=== Fragmento seleccionado ===
------

Ríos de tinta han corrido sobre el plan Michoacán. Es un plan realista acorde con el horizonte intelectual de nuestra élite pero, por esa misma razón, miope. Desplegar elementos federales es una obligación dada la correlación de fuerzas que hay en muchos municipios y atender las causas es razonable, es preceptivo.

No sorprende tampoco que se presente como extraordinario lo que debería ser el ejercicio normal del gobierno: imponer el orden en todo el territorio y promover el desarrollo. Pero en nuestro país, visto lo visto, todo, invariablemente, lo califican de “histórico”. A este paso apagar la luz será histórico.

El despliegue federal surtirá efecto, como lo ha surtido en otras latitudes, y el dinero será bien recibido, si es que es un nuevo monto. Pero si es un reempaquetado, los resultados serán los mismos, porque salvo los bobos, nadie aspiraría a tener resultados diferentes haciendo lo mismo.

------

=== Ejercicios ===
1. Enumere todas las formas verbales en futuro simple de indicativo que aparecen en el fragmento sobre el plan Michoacán, cada una con la palabra o frase que la acompaña.
2. Retome el fragmento sobre el plan Michoacán a partir de su última oración y prosiga con el mismo tono y argumento.

=== Registros proporcionados ===

------

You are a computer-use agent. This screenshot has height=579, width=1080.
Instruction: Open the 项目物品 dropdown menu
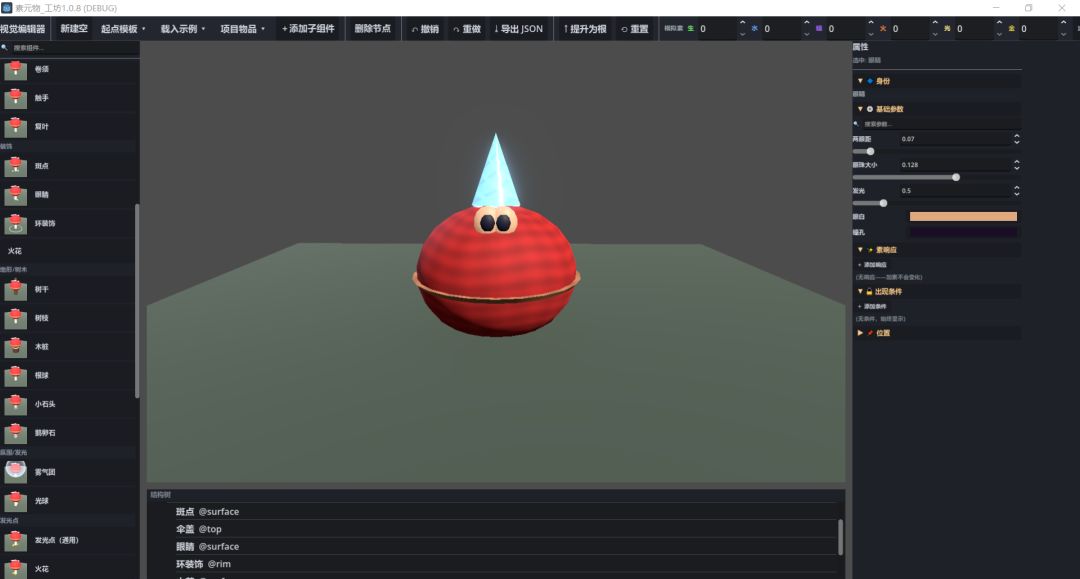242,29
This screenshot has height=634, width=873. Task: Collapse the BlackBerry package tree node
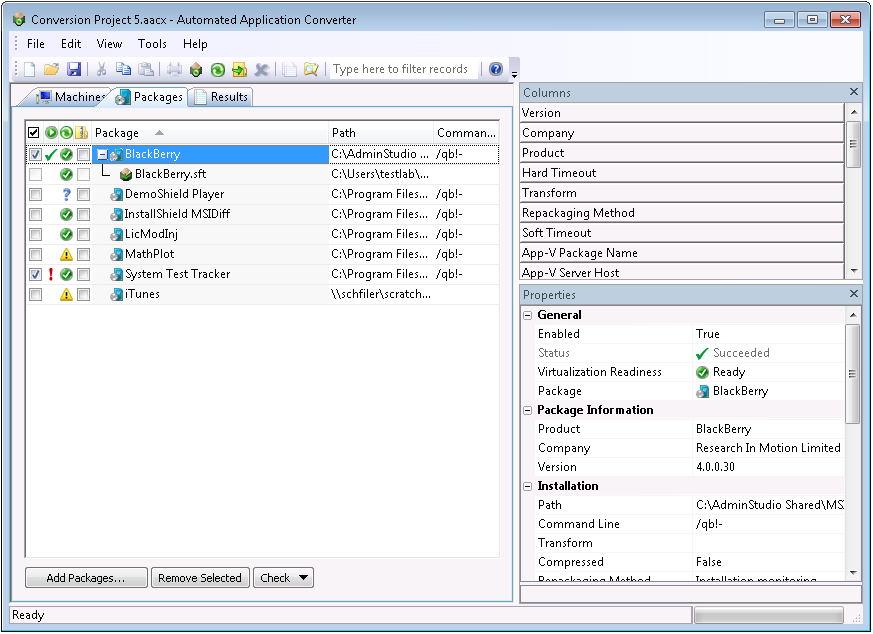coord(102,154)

------

=== Respuestas por ejercicio ===
1. "será histórico", "surtirá efecto", "será bien recibido", "serán los mismos"

2.
La debilidad del plan estriba en la incapacidad del sistema político de reformarse. Las experiencias de Calderón y Peña nos indican que con el despliegue se puede contener la crisis y ganar espacio de gobernabilidad. Pero, a menos que la Federación decida estacionarse permanentemente en la entidad, creando un cuerpo de guardia rural o algo parecido, la idea de que los municipios van a desarrollar sus propias capacidades es de una ingenuidad digna de mejor causa.

Durante el gobierno de Peña Nieto se logró, con la intervención de Castillo y después del general Gurrola, desactivar las “autodefensas” y se trabajó en su desarme para integrar a buena parte de sus miembros a fuerzas policiales institucionalizadas. Durante un breve tiempo funciona, pero después se retiran los federales y entra el sistema político, que es la fuente de todos los males de este país, a descomponerlo todo.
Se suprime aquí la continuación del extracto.